'''

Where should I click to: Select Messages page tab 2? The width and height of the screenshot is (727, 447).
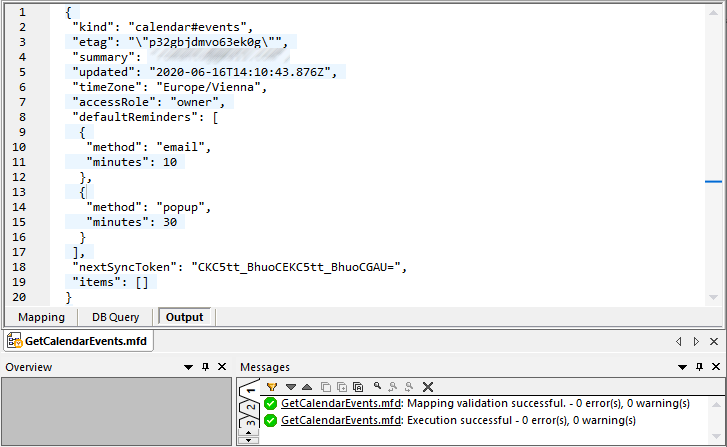250,407
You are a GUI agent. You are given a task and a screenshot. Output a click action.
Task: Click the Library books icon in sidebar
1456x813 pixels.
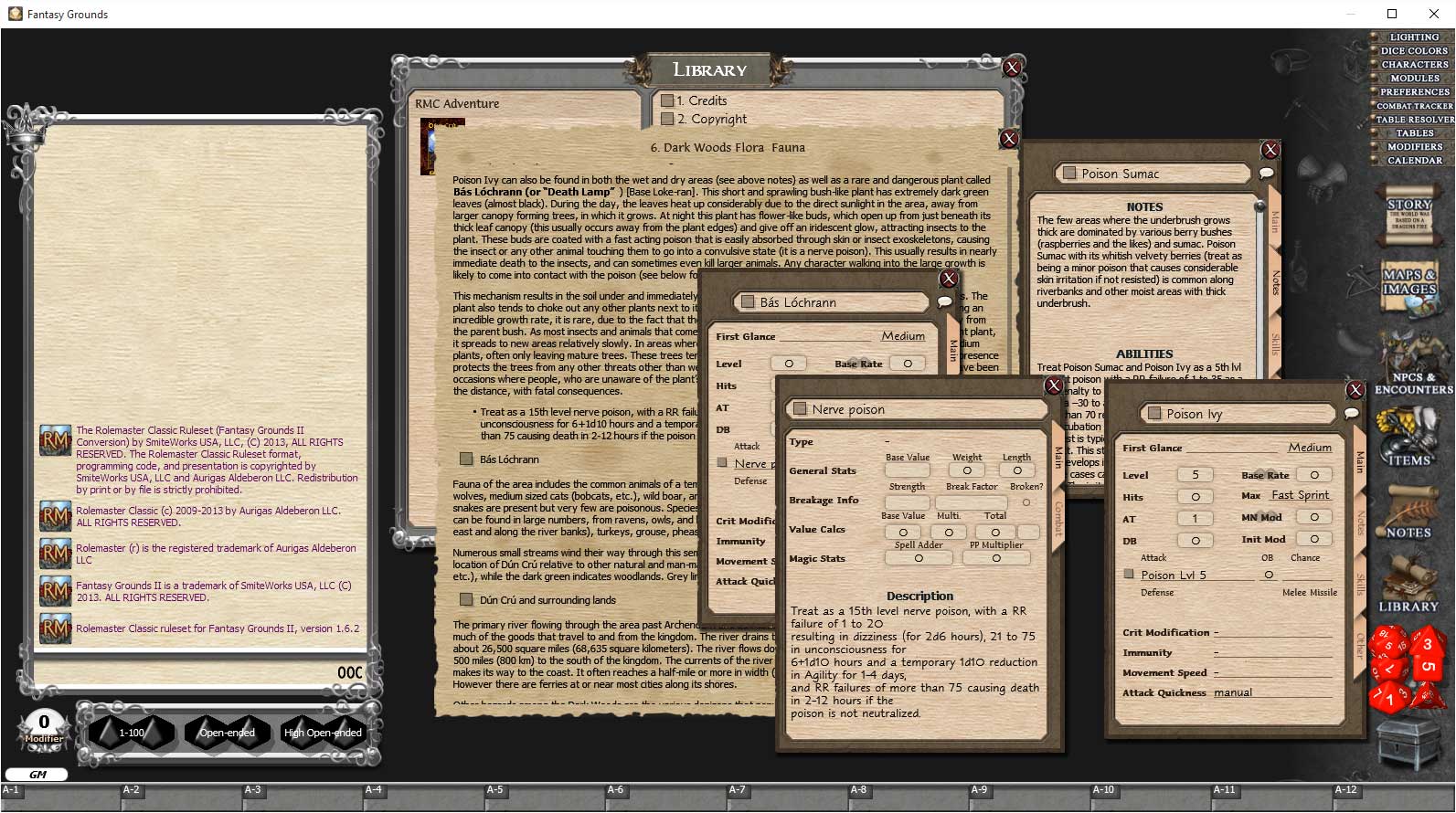point(1408,585)
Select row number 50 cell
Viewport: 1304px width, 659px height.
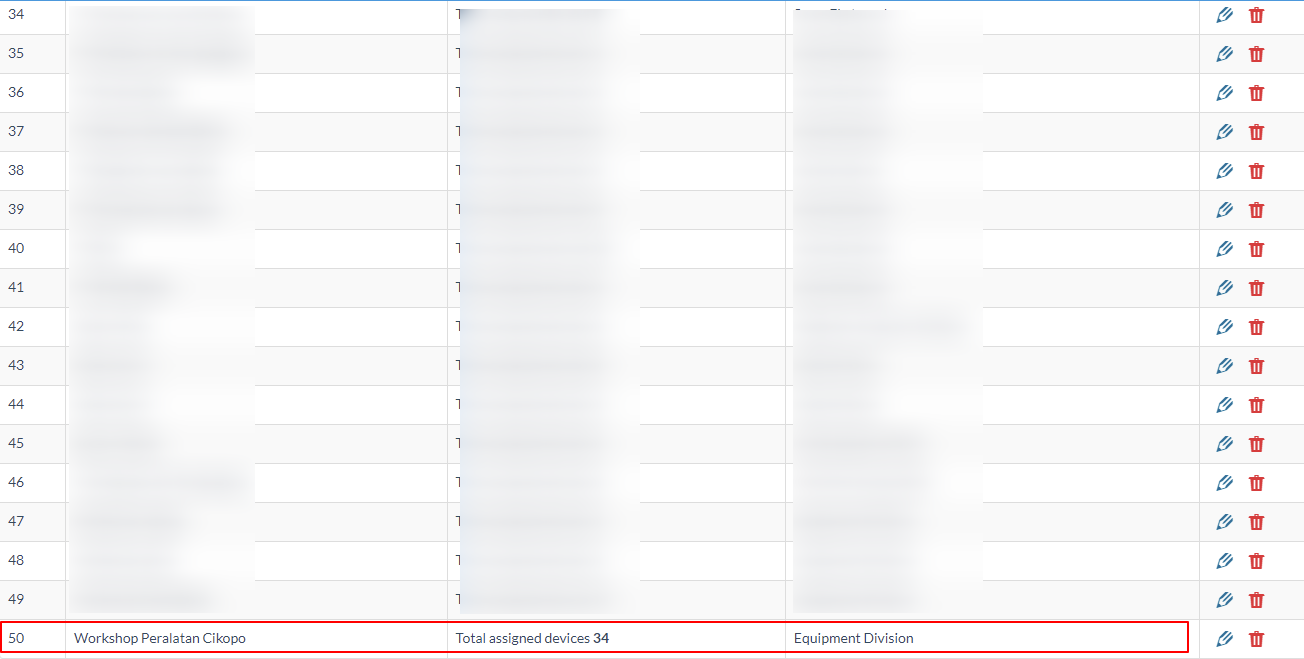(17, 638)
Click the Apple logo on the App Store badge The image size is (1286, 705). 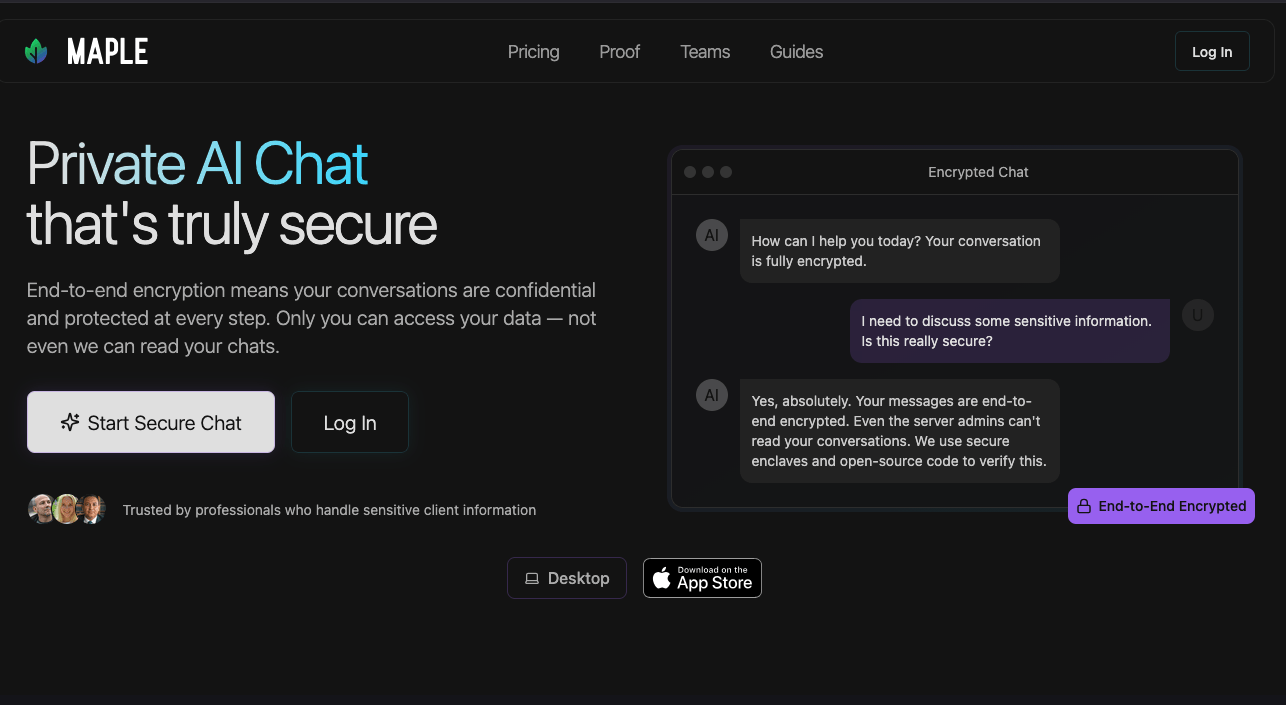click(661, 578)
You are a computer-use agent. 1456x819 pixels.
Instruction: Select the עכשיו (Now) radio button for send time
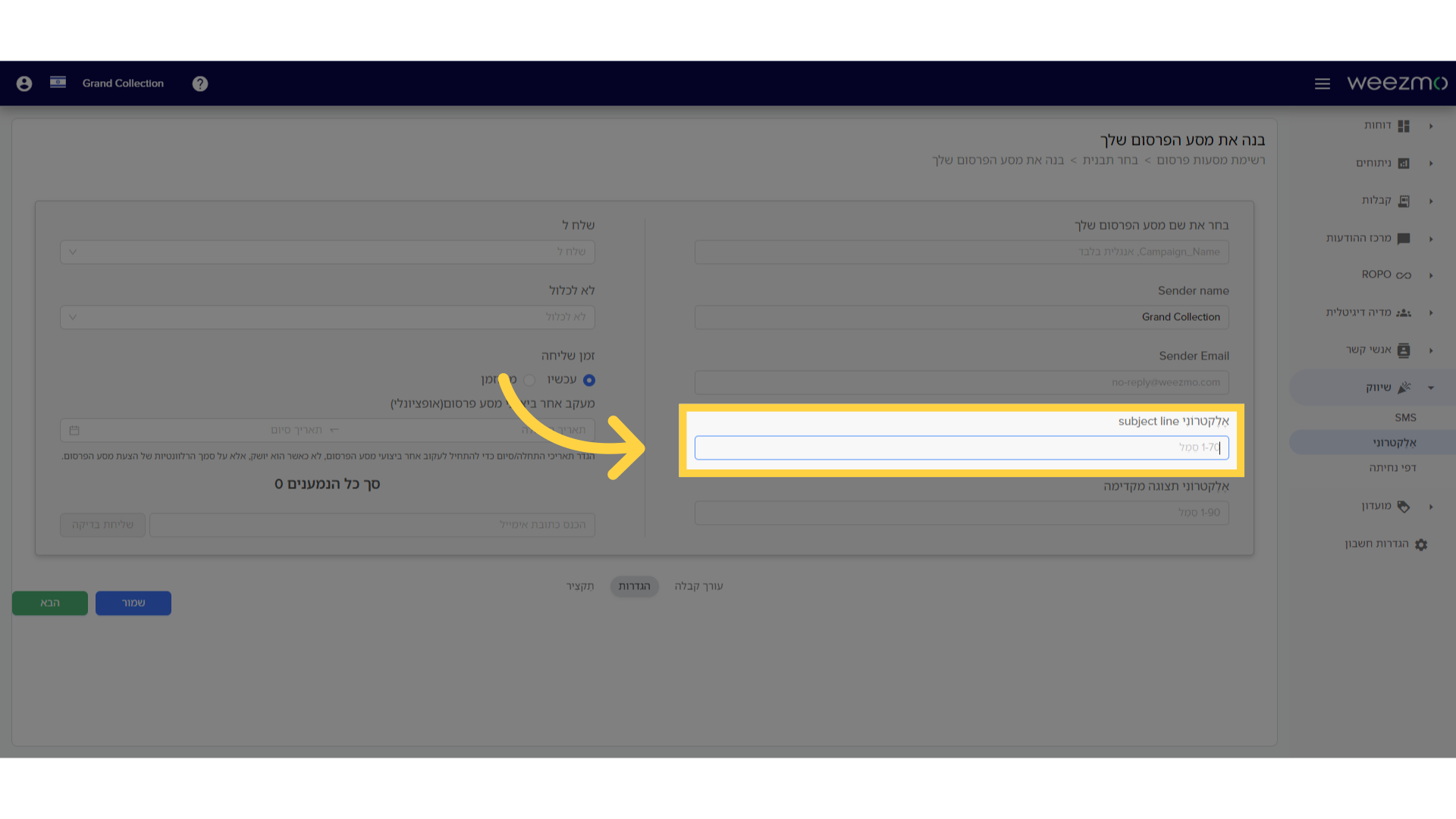589,379
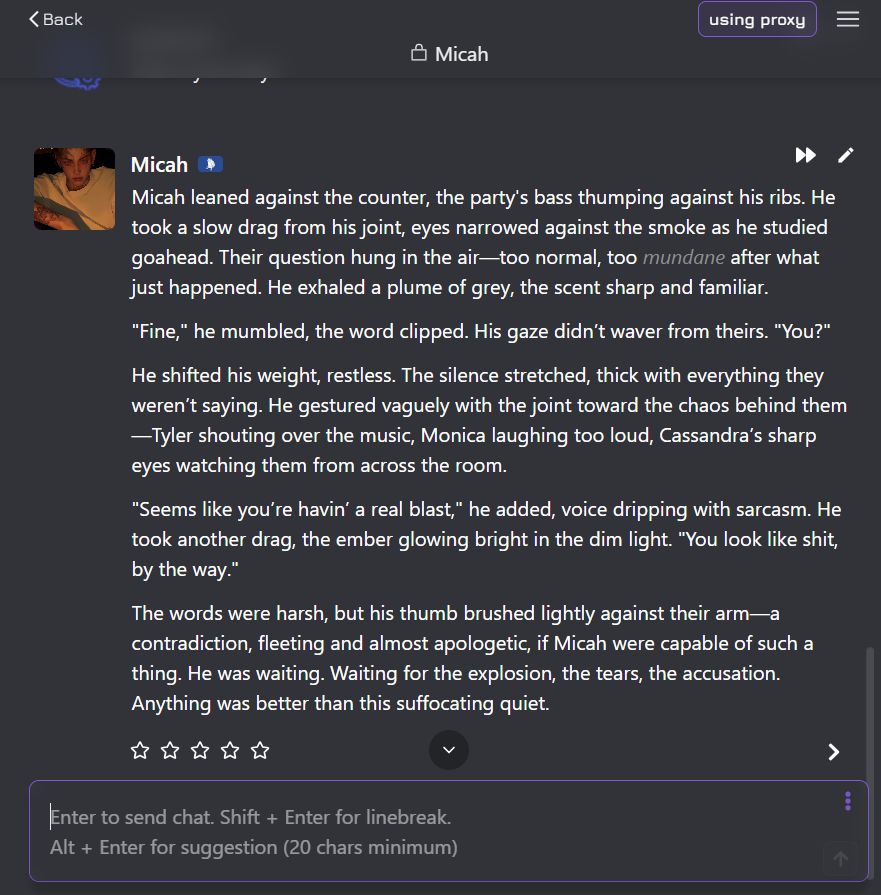Open Micah's avatar picture
This screenshot has height=895, width=881.
[x=74, y=189]
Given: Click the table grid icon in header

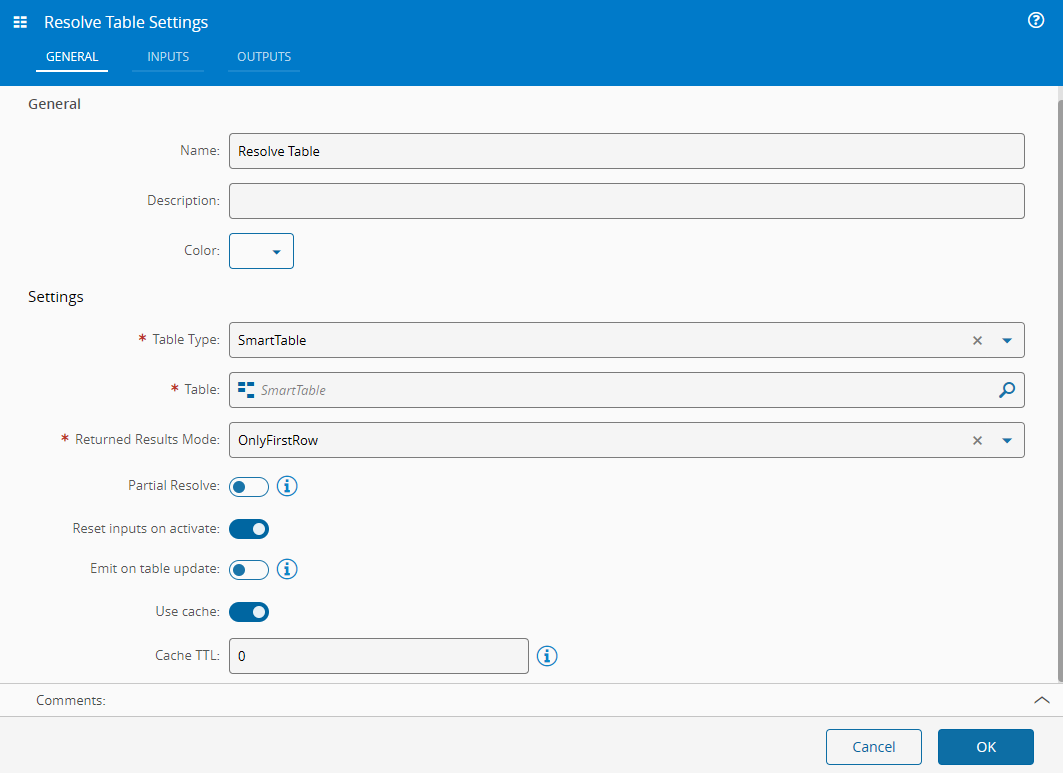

'''

» **Exercise task**
Copy the stretch from the line containing "You are a computer-use" through the end of the lines, switching "radio button" to "option button" and leaving everything else unchanged. Leave the pictures out.

» **Exercise output**
You are a computer-use agent. 1456x819 pixels.
Instruction: Select the עכשיו (Now) option button for send time
589,379
Open Micah's avatar picture
This screenshot has height=895, width=881.
[x=74, y=189]
Given: Click the table grid icon in header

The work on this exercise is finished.